(Stored records)
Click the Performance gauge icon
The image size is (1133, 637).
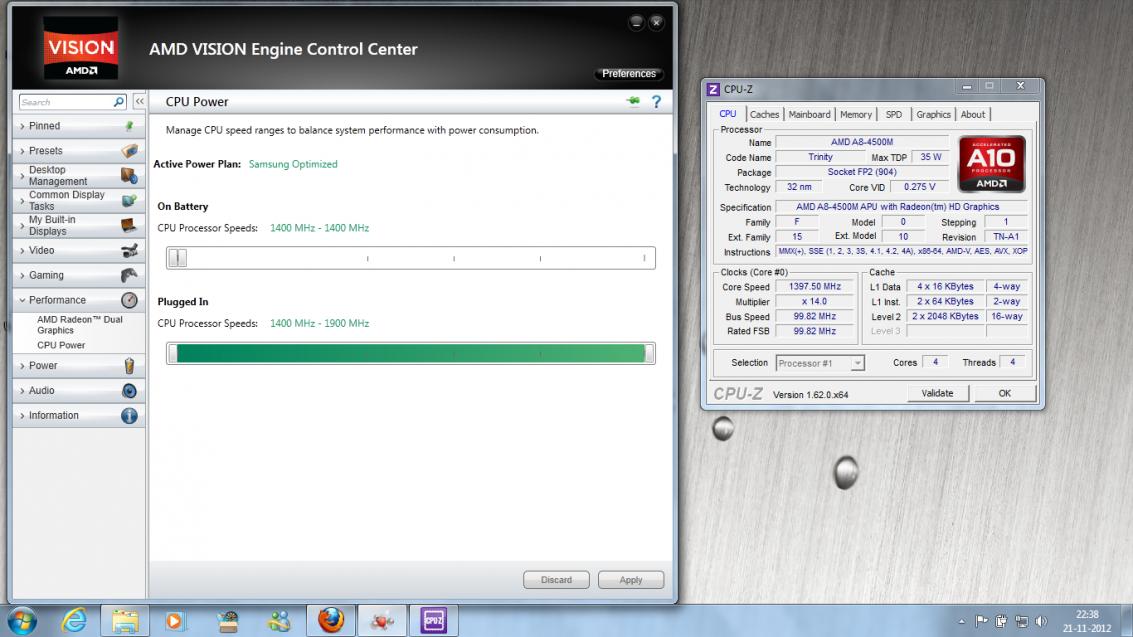pos(129,300)
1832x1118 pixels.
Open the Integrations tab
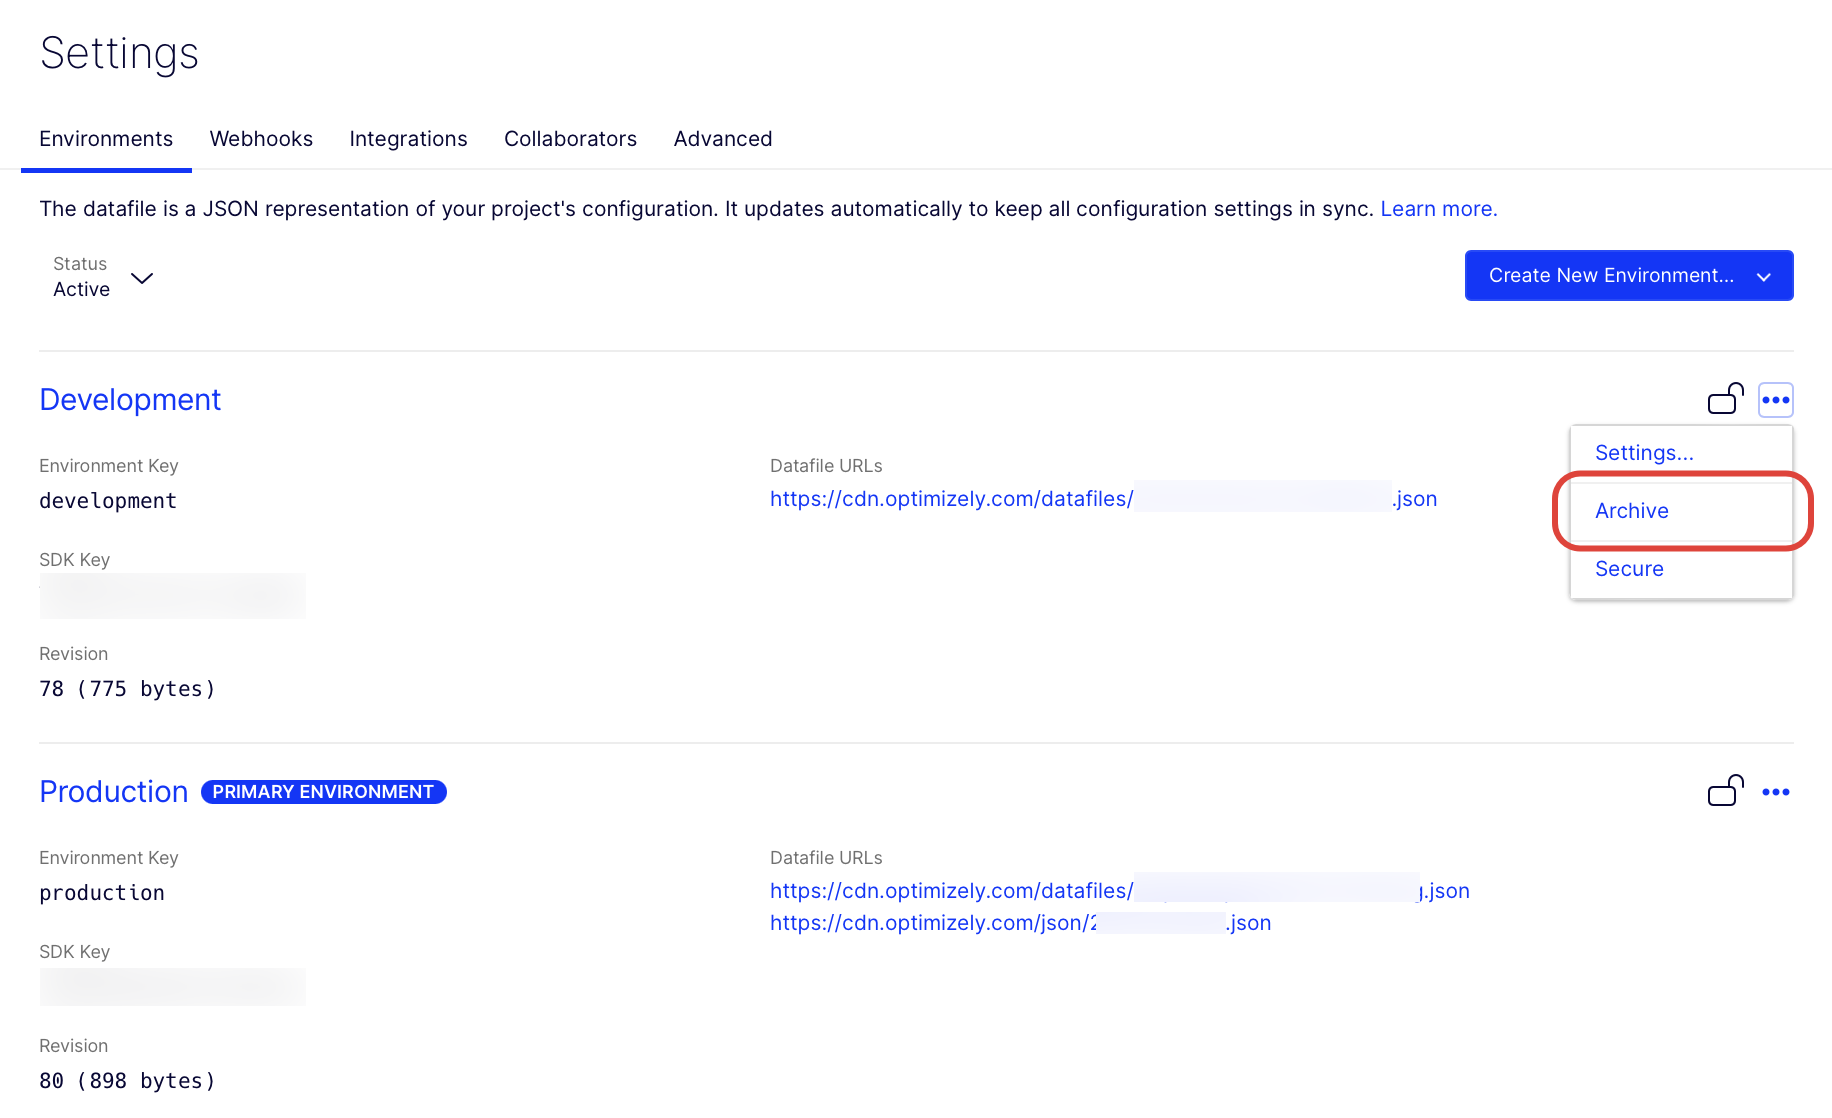(x=408, y=139)
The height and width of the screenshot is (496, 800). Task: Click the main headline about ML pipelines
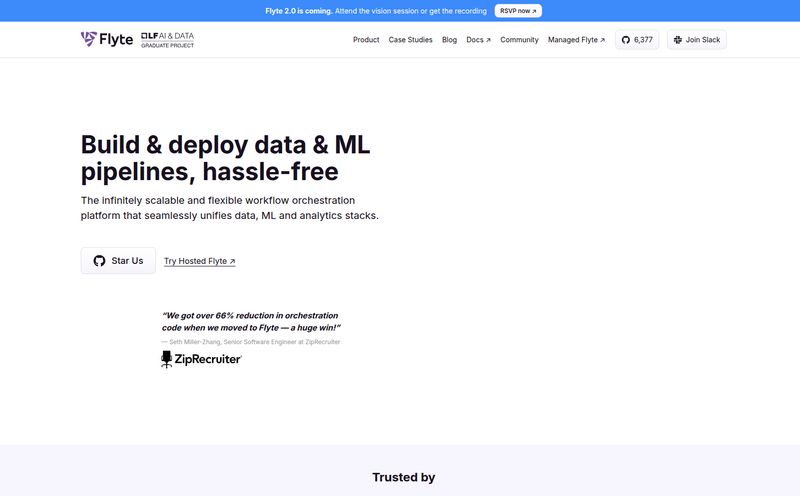click(225, 156)
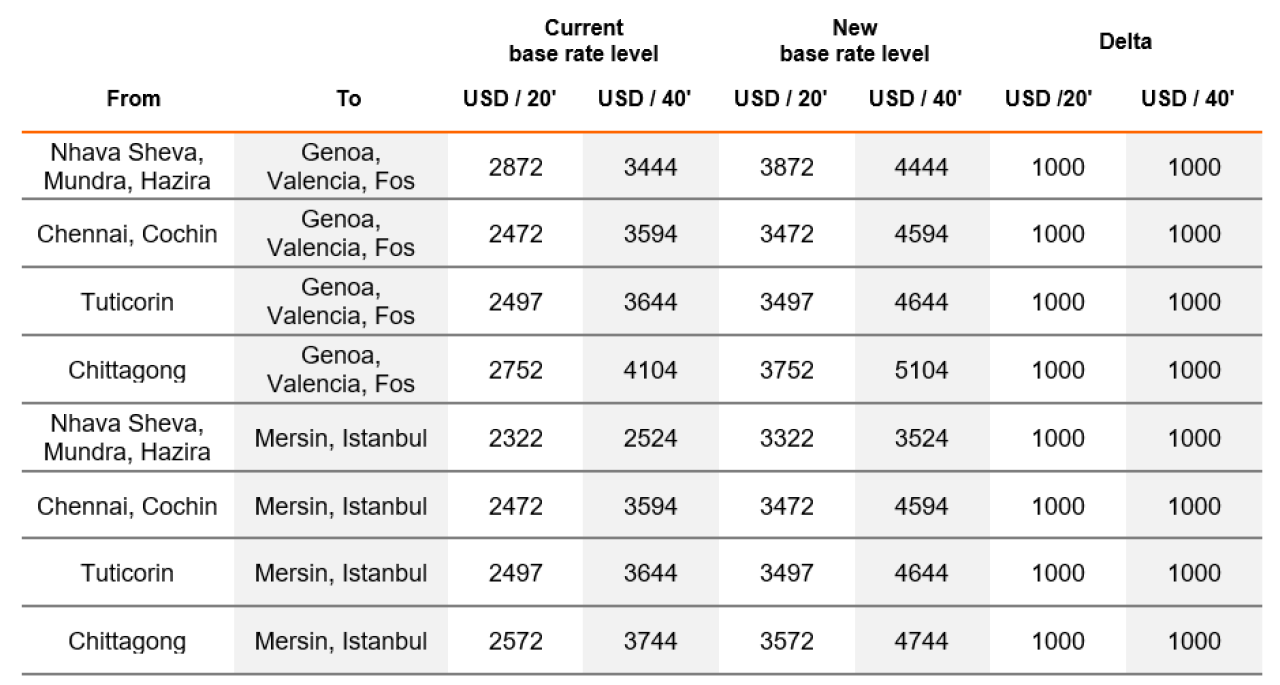
Task: Click the new 20' rate 3322
Action: click(787, 438)
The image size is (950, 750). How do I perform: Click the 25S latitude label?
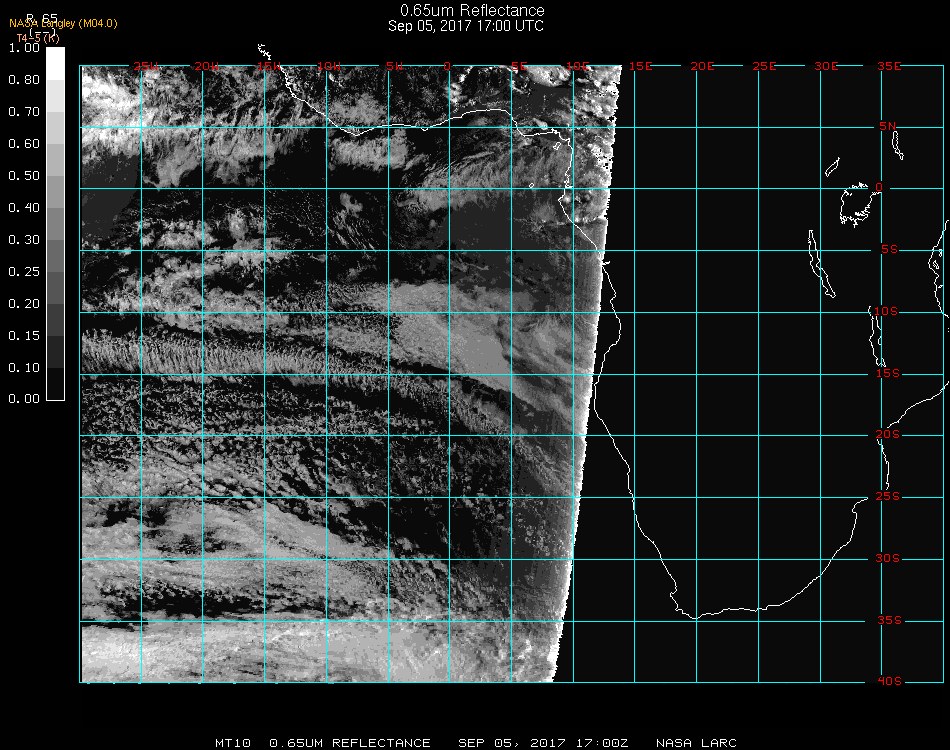point(888,497)
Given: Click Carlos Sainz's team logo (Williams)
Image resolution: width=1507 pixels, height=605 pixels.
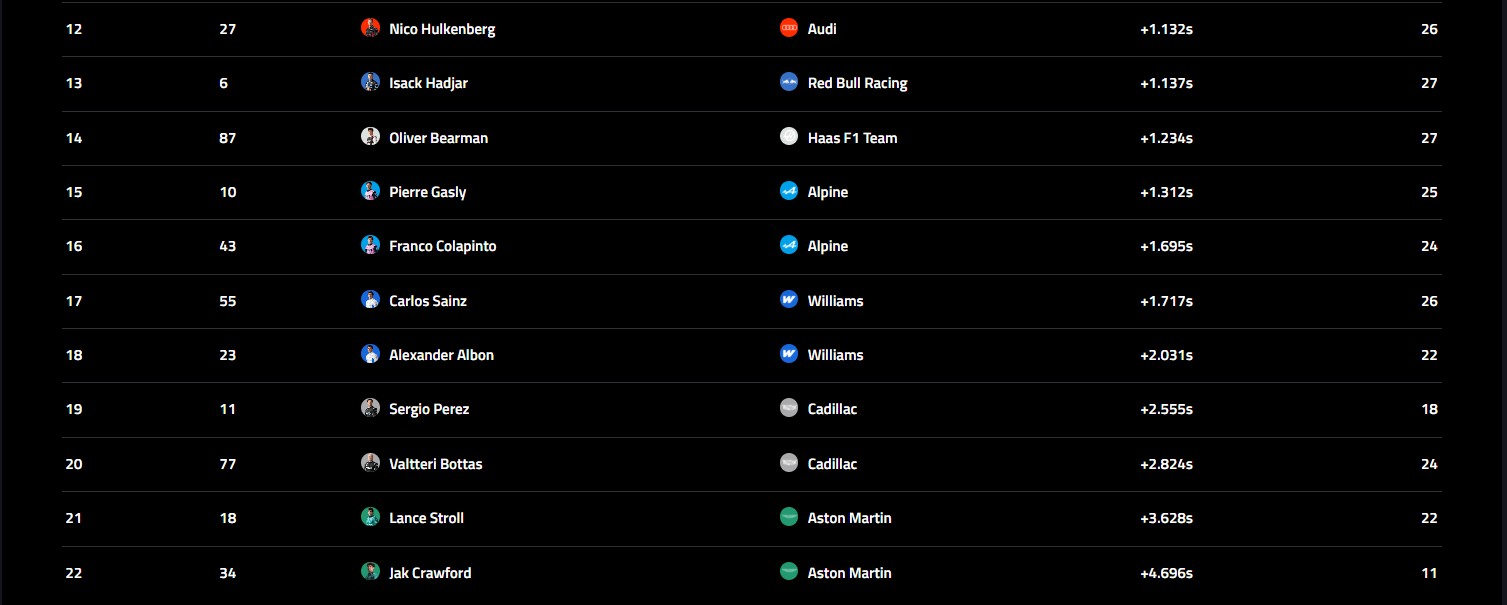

§ Exercise aim
This task calls for the records to be copied exactly, without pictures.

§ Expected answer
Click the Performance gauge icon
The image size is (1133, 637).
pos(129,300)
1832x1118 pixels.
Open the Integrations tab
(x=408, y=139)
The height and width of the screenshot is (496, 800). Task: Click the main headline about ML pipelines
click(225, 156)
Task: Click the new 20' rate 3322
Action: click(787, 438)
The image size is (950, 750). How do I perform: Click the 25S latitude label?
point(888,497)
Given: Click Carlos Sainz's team logo (Williams)
Image resolution: width=1507 pixels, height=605 pixels.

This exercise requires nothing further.